Und Herr von Lombard machte es sich »kemiedlich«. Der Herr Graf Haugwitz war auch nicht gegen ein Spielchen, eine kleine intime Assemblée. Empfing man doch auch bei Hof Gäste. Der Herzog von Weimar, die Kurprinzessin von Hessen und die Großfürstin Marie Paulowna erfreuten durch ihre Gegenwart. Herr von Lucchesini war mit hundert Anekdoten aus Paris eingetroffen. Zu nett, was man da alles hörte. Man wohnte so nahe zusammen in dem kleinen Ort. Die reine vie champêtre. Ein Theater, ein Lustspiel. Seine Majestät hielten immerzu Kriegsrat mit den Generalen. Man war sich nicht recht einig, wo eigentlich der Feind stand. Nun, das ging Herrn von Lombard, Gott sei Dank, nichts an. Die Diplomatie war sozusagen auf Ferien. Den Krieg mußte Seine Majestät wirklich alleene machen. Die Diplomatie hat erst die Siege auszuwirken.

Ihro Majestät fuhren manchmal durch das Städtchen. Im weißen Kleid, den Hut mit Kornblumen geschmückt. Tout le monde adorierte sie natürlich. Herr von Lombard fuhr nun auch durch das Städtchen. Im goldgestickten Rock, in elegantester Aufmachung, die Lorgnette in zierlicher Hand. Er ließ manchmal halten, winkte leutselig einen Eingeborenen heran und plauderte. Putzige Namen hatten die Leute zu Naumburg. Herr von Lombard mußte gar herzlich lachen, als er auf einem Schild das Wort Trillhase erblickte. Er befahl den Geschäftsinhaber an den Wagen, bestellte Champagner in sein Quartier.

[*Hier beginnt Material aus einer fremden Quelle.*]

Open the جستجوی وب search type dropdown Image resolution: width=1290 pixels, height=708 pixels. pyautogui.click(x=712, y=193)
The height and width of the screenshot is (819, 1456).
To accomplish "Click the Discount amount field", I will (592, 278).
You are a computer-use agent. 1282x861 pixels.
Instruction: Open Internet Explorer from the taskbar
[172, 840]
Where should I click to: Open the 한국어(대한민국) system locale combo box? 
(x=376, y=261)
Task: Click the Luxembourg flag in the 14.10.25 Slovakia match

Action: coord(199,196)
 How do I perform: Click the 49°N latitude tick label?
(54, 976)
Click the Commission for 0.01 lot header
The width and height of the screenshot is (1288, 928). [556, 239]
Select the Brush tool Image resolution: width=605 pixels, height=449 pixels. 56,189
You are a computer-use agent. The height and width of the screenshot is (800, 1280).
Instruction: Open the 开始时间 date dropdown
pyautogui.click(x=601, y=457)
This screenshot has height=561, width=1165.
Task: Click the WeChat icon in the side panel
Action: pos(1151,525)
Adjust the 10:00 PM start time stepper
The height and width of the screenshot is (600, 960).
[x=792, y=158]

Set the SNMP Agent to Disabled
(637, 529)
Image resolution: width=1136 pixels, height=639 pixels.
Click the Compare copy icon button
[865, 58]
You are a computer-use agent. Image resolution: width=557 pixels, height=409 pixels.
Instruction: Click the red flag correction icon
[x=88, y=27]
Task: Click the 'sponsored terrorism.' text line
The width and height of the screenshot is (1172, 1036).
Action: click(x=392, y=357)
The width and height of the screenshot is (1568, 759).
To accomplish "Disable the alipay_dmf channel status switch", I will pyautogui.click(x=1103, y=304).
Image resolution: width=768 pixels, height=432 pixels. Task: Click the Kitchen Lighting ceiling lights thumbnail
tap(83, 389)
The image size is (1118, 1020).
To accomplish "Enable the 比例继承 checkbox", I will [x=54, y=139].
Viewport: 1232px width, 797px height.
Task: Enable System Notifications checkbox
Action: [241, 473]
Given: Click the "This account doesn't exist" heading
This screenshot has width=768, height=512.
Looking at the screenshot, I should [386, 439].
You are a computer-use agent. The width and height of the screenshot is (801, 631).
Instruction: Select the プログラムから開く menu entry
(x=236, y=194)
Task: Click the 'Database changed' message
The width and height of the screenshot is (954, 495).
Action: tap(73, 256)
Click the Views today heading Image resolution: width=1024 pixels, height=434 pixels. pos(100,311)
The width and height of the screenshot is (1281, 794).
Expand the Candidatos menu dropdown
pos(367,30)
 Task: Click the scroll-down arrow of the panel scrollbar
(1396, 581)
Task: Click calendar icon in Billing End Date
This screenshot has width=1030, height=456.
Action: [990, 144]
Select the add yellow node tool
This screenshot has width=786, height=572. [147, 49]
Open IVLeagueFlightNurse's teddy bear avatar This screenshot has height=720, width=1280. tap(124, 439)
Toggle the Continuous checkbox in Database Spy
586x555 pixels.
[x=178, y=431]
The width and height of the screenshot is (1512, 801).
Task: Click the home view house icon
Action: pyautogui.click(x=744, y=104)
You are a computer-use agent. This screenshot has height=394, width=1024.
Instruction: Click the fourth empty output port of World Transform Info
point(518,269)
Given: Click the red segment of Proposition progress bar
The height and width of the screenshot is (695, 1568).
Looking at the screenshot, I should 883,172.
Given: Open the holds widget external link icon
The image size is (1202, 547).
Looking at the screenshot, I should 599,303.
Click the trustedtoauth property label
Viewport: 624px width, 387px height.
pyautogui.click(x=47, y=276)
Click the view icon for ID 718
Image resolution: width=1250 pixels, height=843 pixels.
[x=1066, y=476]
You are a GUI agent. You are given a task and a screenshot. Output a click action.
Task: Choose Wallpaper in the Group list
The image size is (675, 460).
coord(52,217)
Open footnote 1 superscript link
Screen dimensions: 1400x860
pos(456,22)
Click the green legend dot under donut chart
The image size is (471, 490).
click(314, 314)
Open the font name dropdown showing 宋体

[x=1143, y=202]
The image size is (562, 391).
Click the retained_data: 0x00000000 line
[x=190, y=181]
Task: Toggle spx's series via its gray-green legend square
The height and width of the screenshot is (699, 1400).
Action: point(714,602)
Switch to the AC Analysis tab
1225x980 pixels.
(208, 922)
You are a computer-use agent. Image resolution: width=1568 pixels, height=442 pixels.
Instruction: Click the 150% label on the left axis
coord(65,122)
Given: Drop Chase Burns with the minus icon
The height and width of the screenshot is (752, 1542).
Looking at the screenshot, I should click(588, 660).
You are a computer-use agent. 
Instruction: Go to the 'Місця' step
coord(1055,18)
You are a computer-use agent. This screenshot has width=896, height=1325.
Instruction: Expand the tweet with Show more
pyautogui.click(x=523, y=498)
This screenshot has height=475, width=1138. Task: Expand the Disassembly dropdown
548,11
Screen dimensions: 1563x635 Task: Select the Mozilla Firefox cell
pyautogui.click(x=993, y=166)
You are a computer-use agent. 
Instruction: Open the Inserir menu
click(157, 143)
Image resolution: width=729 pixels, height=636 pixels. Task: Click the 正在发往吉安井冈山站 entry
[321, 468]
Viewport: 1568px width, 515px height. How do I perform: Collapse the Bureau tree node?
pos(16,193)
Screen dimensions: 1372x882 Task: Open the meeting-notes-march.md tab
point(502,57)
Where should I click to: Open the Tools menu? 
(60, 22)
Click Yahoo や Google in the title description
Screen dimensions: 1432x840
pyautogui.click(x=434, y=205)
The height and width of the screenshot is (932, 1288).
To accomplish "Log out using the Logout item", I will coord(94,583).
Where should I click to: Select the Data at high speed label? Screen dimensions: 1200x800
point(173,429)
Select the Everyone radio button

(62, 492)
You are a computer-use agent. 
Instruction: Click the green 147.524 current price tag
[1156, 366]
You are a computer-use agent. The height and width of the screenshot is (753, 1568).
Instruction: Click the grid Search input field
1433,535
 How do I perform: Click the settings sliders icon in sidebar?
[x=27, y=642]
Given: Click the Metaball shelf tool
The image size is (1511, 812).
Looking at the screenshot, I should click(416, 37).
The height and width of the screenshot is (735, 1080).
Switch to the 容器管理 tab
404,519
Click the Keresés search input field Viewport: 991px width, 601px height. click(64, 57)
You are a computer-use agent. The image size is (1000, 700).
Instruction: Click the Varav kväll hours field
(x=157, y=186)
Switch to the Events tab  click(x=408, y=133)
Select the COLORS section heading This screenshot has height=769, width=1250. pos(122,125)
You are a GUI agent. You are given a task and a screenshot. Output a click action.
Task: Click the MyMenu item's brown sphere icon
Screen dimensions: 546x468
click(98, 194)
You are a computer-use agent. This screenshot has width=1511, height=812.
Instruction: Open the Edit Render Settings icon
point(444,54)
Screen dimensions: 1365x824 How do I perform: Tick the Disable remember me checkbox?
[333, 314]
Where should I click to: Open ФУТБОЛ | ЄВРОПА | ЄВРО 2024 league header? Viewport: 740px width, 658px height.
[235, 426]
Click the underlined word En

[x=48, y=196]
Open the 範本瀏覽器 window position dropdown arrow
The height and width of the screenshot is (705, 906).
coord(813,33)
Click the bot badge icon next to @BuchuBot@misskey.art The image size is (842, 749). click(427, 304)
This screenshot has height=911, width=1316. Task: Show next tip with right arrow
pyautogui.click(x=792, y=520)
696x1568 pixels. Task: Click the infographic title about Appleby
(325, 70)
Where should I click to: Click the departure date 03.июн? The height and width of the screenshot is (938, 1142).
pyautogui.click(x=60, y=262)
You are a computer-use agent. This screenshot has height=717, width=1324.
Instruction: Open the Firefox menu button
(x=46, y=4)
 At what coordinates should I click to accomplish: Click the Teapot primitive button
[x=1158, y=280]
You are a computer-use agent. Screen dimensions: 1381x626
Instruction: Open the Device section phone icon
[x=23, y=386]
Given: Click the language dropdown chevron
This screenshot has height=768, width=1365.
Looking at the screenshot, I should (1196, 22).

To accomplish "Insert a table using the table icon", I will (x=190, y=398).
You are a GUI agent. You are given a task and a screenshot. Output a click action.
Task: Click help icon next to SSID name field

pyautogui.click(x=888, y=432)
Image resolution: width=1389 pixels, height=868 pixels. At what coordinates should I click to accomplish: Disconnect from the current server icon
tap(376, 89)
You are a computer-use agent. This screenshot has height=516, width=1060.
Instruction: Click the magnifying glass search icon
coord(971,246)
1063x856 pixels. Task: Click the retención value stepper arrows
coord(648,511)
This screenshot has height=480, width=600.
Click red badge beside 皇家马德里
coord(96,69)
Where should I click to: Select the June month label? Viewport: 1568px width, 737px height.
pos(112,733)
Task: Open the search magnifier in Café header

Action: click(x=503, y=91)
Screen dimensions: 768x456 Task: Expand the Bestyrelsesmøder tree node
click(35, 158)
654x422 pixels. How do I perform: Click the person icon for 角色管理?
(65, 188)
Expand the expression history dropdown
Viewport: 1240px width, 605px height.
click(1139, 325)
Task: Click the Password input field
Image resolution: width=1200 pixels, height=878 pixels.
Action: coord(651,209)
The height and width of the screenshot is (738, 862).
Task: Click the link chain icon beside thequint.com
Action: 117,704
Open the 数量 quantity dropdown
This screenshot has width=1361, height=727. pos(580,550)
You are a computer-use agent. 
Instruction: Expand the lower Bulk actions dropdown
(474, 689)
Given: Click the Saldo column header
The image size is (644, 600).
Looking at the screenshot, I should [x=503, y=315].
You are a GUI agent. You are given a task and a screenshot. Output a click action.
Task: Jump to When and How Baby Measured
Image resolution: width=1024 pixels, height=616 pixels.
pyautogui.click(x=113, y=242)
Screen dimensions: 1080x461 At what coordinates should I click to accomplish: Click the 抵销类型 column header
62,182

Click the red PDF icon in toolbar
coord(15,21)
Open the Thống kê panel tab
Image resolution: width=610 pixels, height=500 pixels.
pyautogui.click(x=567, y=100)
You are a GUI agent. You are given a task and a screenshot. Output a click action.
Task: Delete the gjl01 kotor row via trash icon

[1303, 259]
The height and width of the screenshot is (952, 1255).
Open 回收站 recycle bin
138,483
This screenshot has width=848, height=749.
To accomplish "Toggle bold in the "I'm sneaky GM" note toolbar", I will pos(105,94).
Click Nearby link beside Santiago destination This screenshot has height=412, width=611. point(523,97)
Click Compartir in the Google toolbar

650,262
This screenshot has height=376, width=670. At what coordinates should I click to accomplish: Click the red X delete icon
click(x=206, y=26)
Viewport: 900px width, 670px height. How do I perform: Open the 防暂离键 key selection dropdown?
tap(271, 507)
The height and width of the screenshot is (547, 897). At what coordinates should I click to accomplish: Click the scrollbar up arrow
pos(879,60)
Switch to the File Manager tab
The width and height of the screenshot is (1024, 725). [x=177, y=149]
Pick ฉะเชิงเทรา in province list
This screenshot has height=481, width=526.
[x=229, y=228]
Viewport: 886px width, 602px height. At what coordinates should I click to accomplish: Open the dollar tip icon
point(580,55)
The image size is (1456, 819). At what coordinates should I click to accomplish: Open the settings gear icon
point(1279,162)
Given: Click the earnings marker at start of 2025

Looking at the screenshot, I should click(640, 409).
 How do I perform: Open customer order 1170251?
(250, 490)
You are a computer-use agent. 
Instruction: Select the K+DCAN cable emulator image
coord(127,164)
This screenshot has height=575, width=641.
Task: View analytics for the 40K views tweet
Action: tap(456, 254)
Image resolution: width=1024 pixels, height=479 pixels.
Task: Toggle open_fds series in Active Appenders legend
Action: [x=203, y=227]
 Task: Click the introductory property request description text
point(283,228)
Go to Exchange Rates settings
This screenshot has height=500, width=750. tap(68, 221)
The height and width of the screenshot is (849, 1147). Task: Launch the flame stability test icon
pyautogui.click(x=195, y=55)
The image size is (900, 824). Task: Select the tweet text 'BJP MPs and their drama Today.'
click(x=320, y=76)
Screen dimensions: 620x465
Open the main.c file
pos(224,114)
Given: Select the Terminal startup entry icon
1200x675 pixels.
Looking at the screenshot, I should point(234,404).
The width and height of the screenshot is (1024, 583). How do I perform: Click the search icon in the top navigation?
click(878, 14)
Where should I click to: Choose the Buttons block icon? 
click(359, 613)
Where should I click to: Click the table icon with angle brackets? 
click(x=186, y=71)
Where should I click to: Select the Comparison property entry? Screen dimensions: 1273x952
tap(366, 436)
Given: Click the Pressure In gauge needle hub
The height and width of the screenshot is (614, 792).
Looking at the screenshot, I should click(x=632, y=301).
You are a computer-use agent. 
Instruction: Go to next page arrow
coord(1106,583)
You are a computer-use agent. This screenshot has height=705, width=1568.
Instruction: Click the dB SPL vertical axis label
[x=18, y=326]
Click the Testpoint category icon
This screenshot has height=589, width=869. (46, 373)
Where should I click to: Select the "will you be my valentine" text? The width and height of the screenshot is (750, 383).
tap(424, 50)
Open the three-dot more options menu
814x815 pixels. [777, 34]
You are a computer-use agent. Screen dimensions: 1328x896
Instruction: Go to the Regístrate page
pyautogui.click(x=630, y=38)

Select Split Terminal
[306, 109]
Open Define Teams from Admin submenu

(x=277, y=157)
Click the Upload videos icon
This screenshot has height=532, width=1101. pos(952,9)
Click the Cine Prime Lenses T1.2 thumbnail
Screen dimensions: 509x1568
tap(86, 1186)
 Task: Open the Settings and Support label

»C'est la guerre, mein wertester Trillhase. Sagen Sie mir, wie finden Sie den Krieg? Sind Sie mit uns zufrieden?«

Der Bürger Trillhase sah auf das geputzte Affenmännchen im Wagen, der Bürger Trillhase dachte an die Flut von lachenden, scherzenden, weinseligen Offizieren, den Troß von Bedienten, Gepäckwagen und sagte:

»Da staunt der Laie.«

Lombard schlug sich entzückt aufs spitze Knie. Süperb. Ein Bonmot. Der gute Mann hatte sich wohl gedacht, im neunzehnten Jahrhundert zöge man bedürfnislos wie die Landsknechte, oder psalmensingend im Lederkoller, wie einst der Schwede, in den Krieg? Köstlich! Höchst amüsant. Herr von Lombard fuhr zu Lucchesinis Wohnung. Stimmengewirr und Gläserklingen kam aus einem geschmückten Gemach, wo die guten alten Freunde zärtlich beschäftigt mit schönen, geputzten Damen waren. Herr von Lombard stieß ein wieherndes Gelächter aus: »C'est la guerre, mes amis, nicht wahr, da staunt der Laie.«

Immer noch war man im Hauptquartier unentschlossen über den Kriegsplan. Friedrich Wilhelm, zu bescheiden, seine eigene Meinung durchzusetzen, ließ die alten Generale dominieren. Sie wollten entschiedene Angriffsbewegungen vor Ablauf der im Ultimatum gestellten Frist vermeiden. Sie hatten auch noch begründete Bedenken gegen ein Vorrücken, weil die sächsischen Truppen mit ihrer Mobilisierung nicht fertig waren. So vergingen Tage.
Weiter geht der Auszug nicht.